In the entries below, find the line with "You are a GUI" and the line with "Task: Click the"; give again those lines and every line between them, exactly.

- **Information**:
..............................
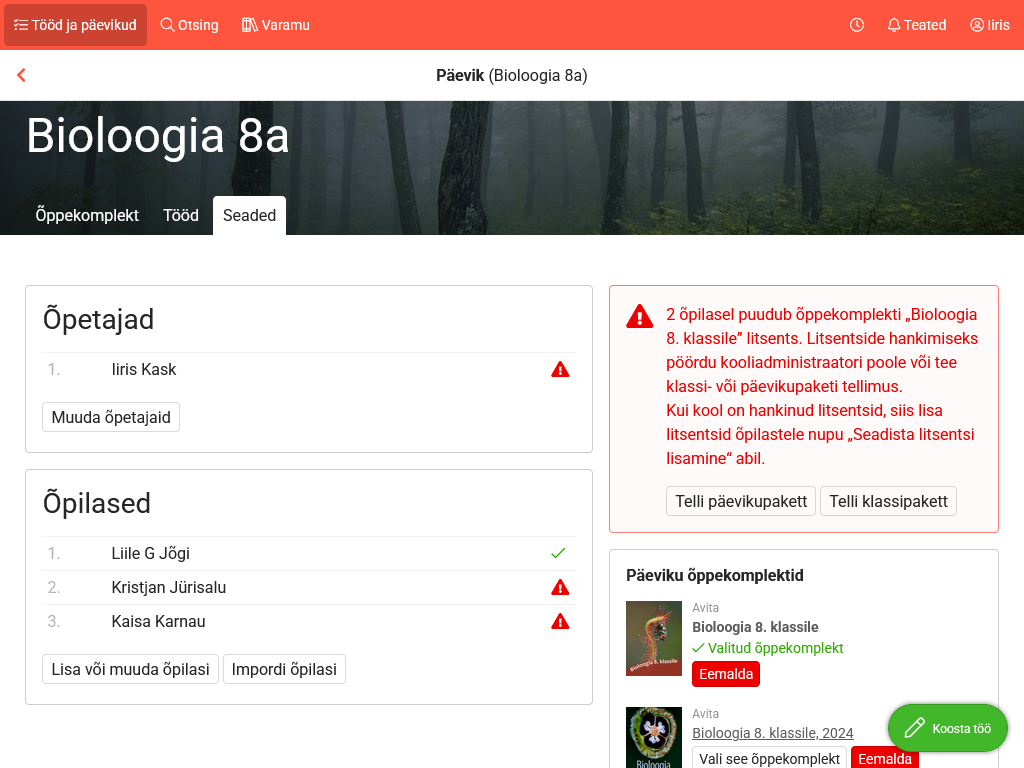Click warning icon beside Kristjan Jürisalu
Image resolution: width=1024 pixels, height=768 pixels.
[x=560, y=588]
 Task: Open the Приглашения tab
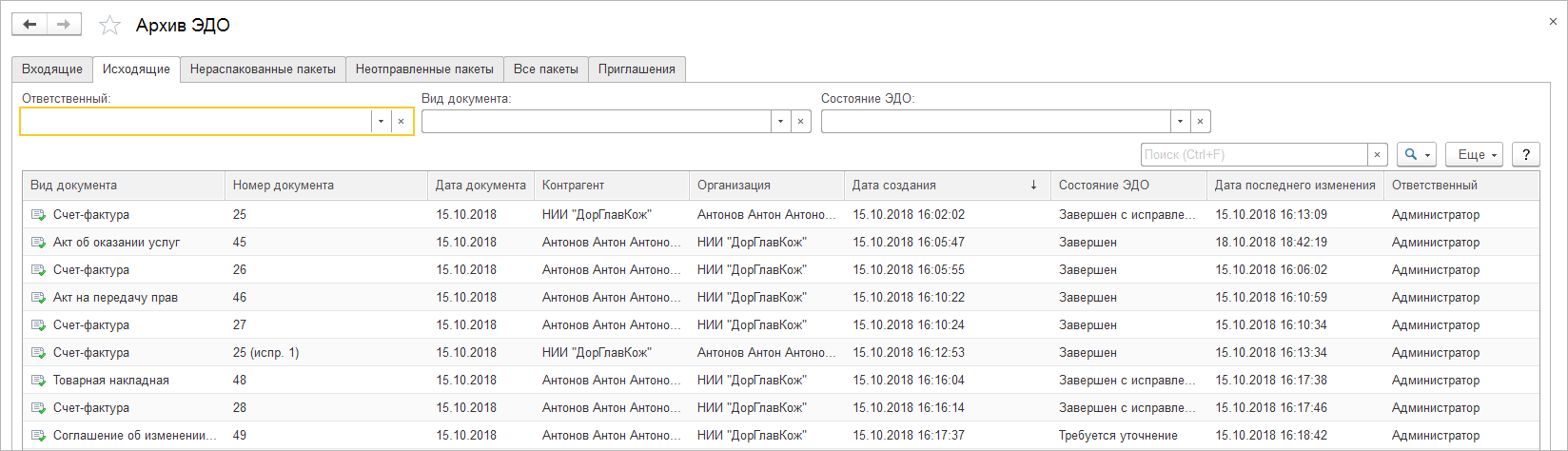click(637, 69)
..............................
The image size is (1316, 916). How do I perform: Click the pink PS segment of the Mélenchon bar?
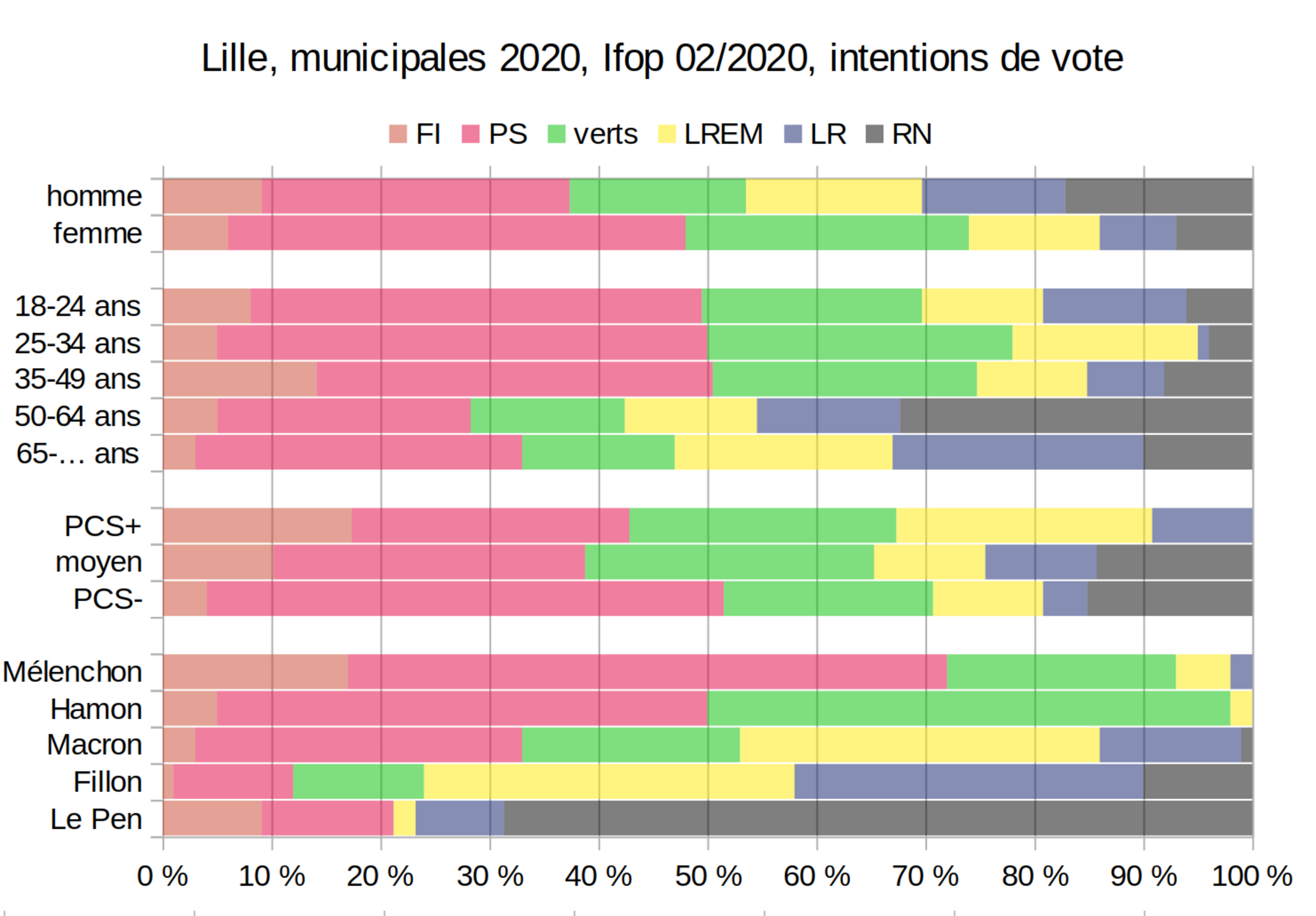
..............................
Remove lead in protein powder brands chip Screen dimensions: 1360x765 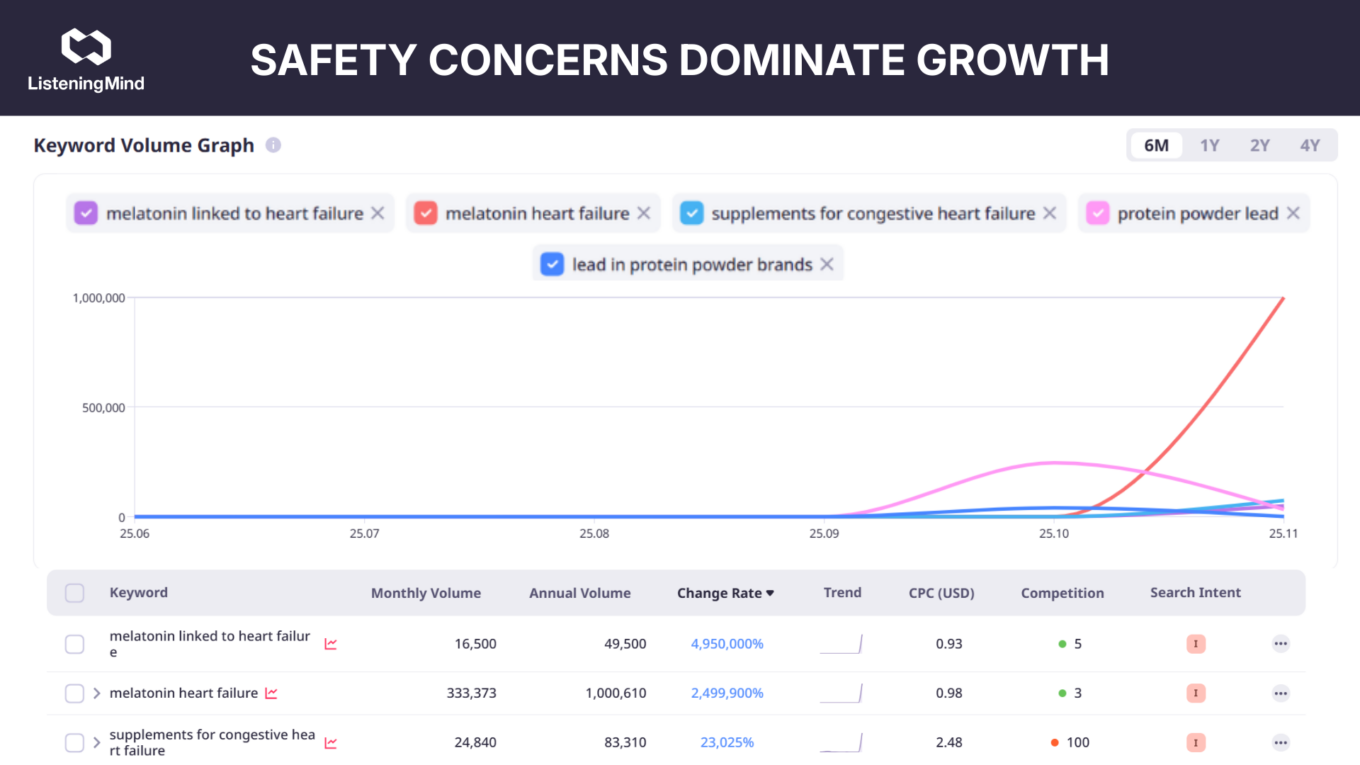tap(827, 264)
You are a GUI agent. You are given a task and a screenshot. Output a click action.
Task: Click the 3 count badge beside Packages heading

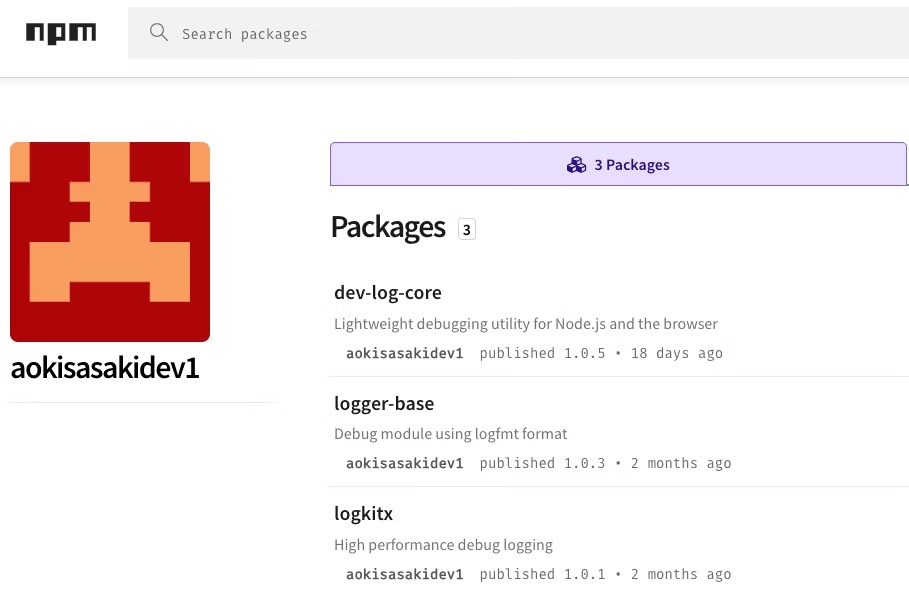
..............................
- **Answer to this problem**:
You are a GUI agent. You are given a task and a screenshot. Output a click action.
Task: Click the 3 count badge beside Packages heading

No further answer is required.